_Your instructions_
Could you print all of the data below line for line, without altering a character, and leave out the pictures?

_Listed records_
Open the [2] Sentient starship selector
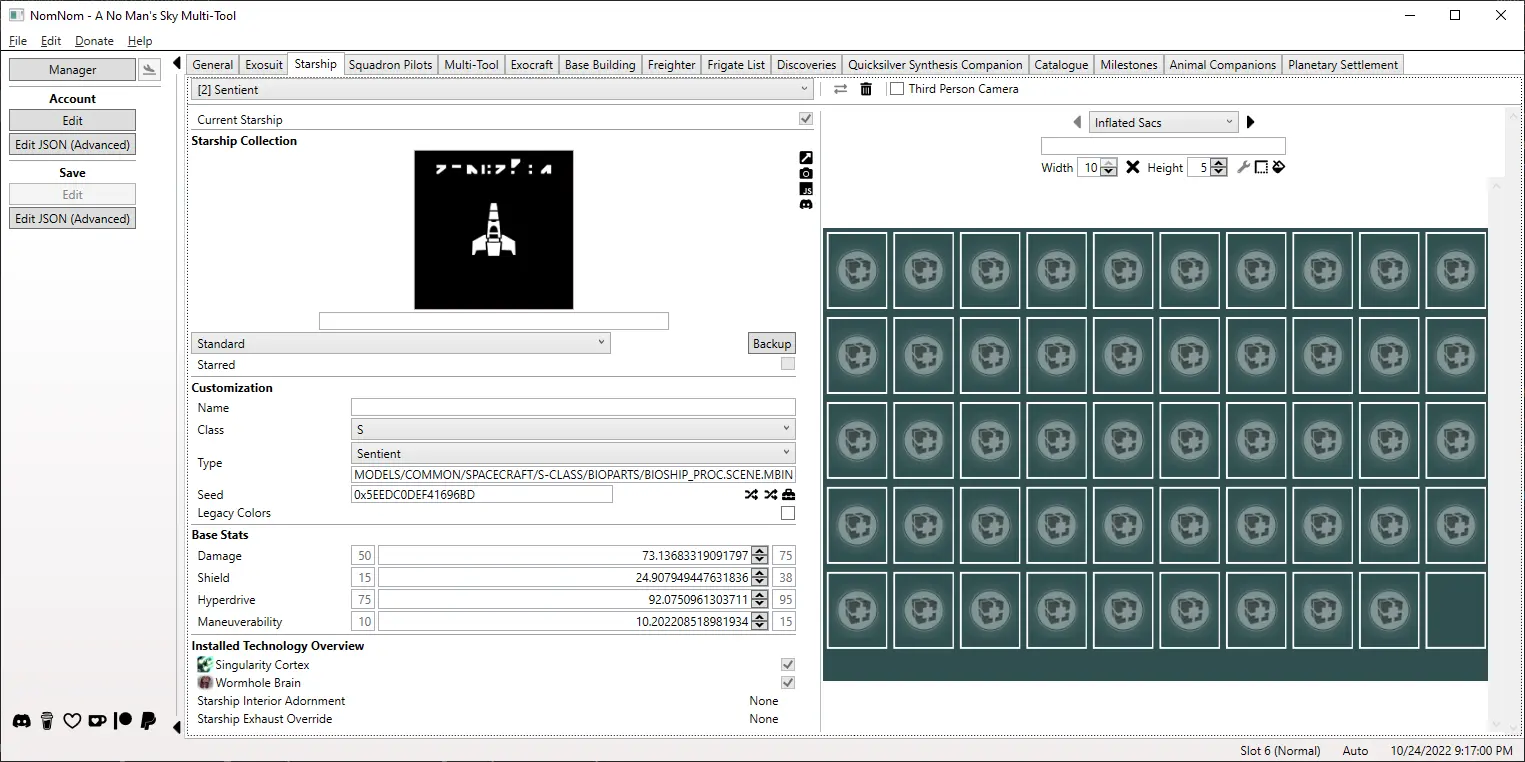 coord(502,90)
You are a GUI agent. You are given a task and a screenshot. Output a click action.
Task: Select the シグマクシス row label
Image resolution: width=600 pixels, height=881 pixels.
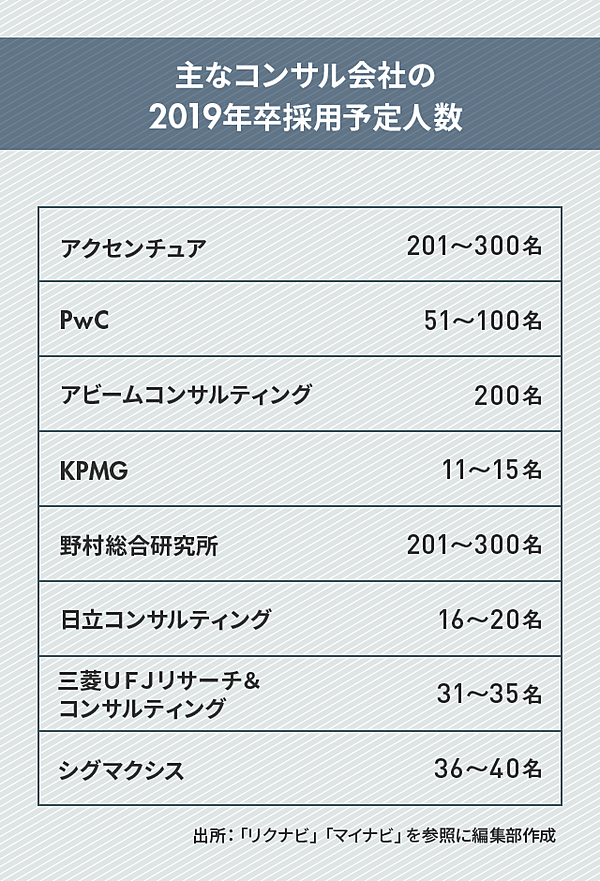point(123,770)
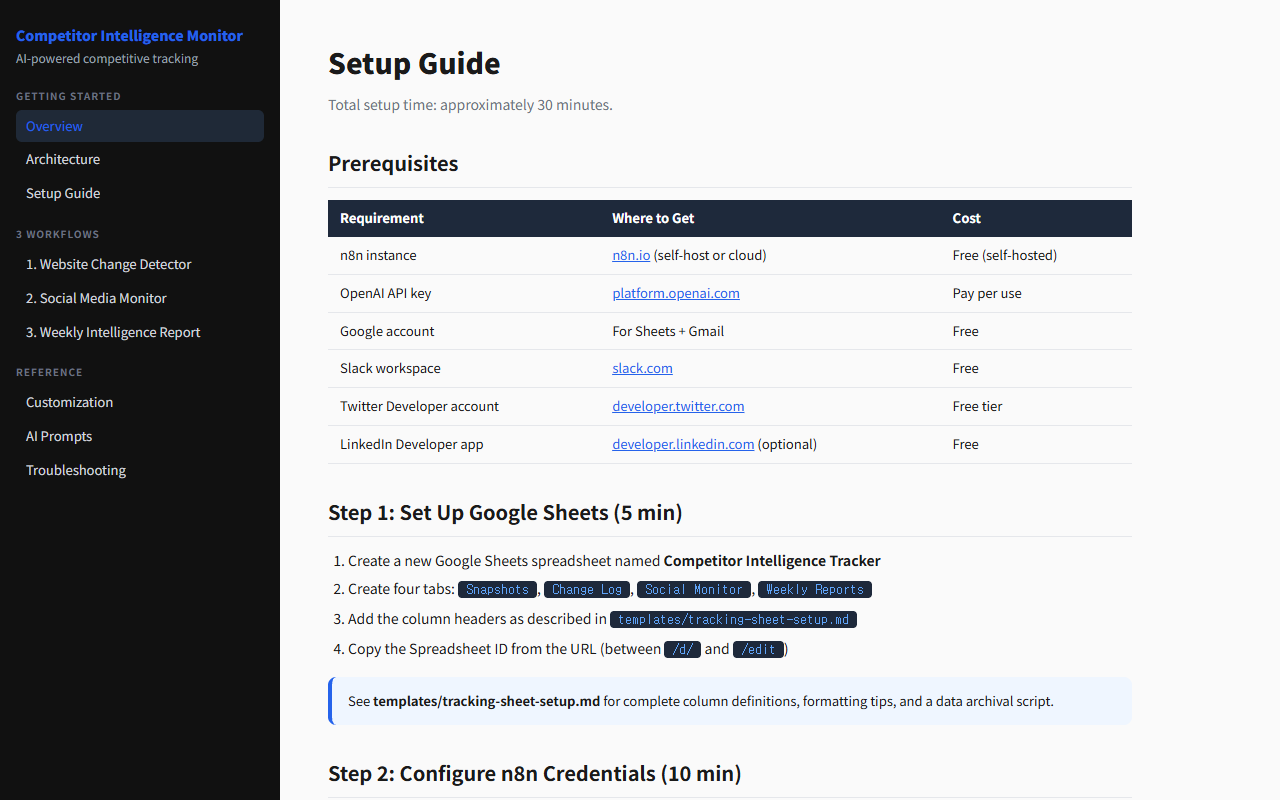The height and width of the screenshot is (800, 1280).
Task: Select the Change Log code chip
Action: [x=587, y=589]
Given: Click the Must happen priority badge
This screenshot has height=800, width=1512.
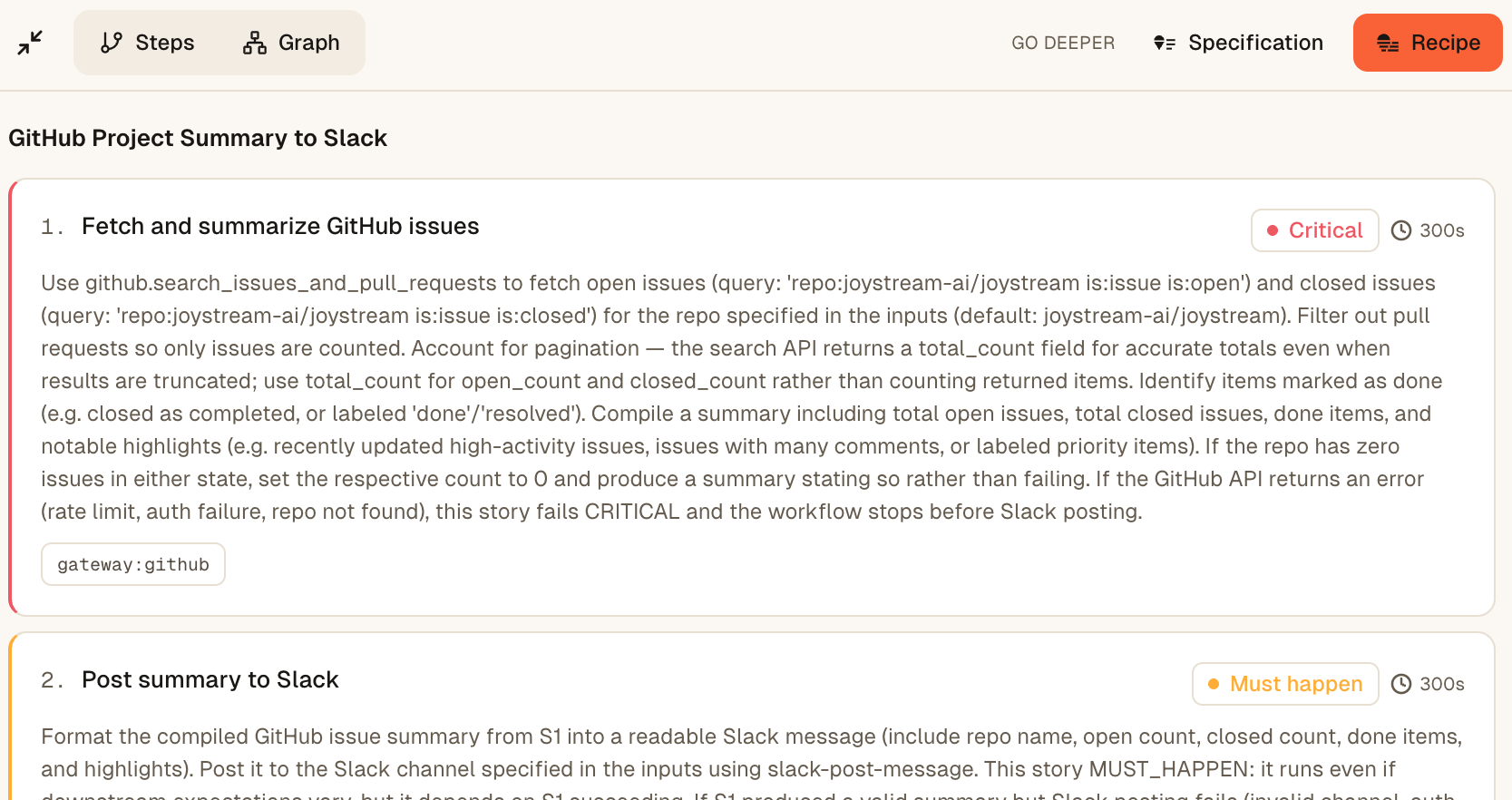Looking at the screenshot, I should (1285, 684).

_Worked answer_
Open the [2] Sentient starship selector
 coord(502,90)
You are a GUI agent. You are given a task and a screenshot. Output a click action.
Task: Select the シグマクシス row label
Image resolution: width=600 pixels, height=881 pixels.
point(123,770)
The height and width of the screenshot is (800, 1280).
Task: Select the Change Log code chip
Action: [x=587, y=589]
Given: Click the Must happen priority badge
This screenshot has height=800, width=1512.
Looking at the screenshot, I should (1285, 684).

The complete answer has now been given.